Louis Dreyfus, groupe Le Monde : « Il est vital de basculer notre centre de gravité vers le numérique »

Président du directoire du groupe Le Monde depuis décembre 2010, Louis Dreyfus se dit « confiant » sur la capacité du « quotidien de référence » à séduire la nouvelle génération de lecteurs. Cela passe par une offre digitale accrue, dont un nouveau contenu éditorial chaque matin pour les mobiles.

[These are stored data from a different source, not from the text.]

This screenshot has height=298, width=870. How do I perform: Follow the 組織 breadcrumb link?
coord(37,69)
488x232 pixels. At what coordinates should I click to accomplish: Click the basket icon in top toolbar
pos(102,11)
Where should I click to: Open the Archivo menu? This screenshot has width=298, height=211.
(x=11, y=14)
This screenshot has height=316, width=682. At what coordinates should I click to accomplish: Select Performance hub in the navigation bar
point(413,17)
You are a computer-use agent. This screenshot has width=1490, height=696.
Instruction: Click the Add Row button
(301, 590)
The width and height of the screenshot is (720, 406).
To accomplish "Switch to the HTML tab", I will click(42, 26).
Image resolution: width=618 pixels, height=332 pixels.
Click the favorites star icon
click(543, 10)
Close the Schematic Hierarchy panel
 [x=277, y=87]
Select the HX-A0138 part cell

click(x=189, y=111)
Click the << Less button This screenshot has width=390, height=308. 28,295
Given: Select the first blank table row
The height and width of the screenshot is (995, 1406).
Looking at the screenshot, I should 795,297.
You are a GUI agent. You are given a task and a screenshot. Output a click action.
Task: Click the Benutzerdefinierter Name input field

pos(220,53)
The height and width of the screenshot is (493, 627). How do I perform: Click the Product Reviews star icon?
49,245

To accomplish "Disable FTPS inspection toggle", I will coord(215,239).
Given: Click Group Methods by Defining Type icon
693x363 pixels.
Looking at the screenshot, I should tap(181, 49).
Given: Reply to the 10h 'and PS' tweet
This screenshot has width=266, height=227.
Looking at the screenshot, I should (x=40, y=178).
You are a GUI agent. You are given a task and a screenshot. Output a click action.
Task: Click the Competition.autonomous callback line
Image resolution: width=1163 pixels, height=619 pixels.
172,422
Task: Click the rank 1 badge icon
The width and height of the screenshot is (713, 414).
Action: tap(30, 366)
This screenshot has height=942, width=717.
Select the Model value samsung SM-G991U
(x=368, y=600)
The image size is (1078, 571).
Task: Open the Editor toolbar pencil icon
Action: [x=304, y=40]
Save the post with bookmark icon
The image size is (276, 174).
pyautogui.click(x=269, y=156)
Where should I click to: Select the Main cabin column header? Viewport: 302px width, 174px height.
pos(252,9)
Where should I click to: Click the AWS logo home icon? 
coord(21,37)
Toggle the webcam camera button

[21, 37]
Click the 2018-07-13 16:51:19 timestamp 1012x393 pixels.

Propos recueillis par Charles de Laubier

Edition Multimédi@ : Le Monde fête ses 70 ans cette année. Quels événements avez-vous prévus pour célébrer cet anniversaire ? Un journal septuagénaire peut-il encore intéresser la nouvelle génération des lecteurs « Internet Native » qui viennent de participer à la 25e Semaine de la presse et des médias dans l’école ?
Louis Dreyfus :
Les 70 ans du Monde doivent être l’occasion pour Le Monde d’ouvrir une nouvelle page de son histoire, non pas en se tournant vers son passé mais en se projetant vers l’avenir en investissant sur deux relais de croissance : le numérique et l’événementiel.
Le numérique est aujourd’hui à la fois un succès d’audience et un succès économique, avec une marge opérationnelle de 25 %. Mais il aura de nouveaux moyens éditoriaux et marketing pour accélérer son développement. Quant à l’événementiel, il se traduit par la création du Monde Festival qui se déroulera de mai à octobre prochains, et par deux jours de débat prévus les 20 et 21 septembre à l’Opéra Garnier et à l’Opéra Bastille avec des invités prestigieux qui débattront sur « Le Monde de demain ». Le succès qu’a rencontré en mars notre offre d’abonnement réservée aux 18-25 ans, soit 6 mois à l’édition numérique (70 ans d’archives comprises) au prix unique de 1 euro, me rend assez confiant sur notre capacité à renouveler notre audience. En s’abonnant au Monde – ils
ont été 7.000 à le faire –, ces jeunes ne s’abonnent pas à un journal mais à une multiplicité de produits digitaux caractérisés par la qualité et l’indépendance de l’information qu’ils publient.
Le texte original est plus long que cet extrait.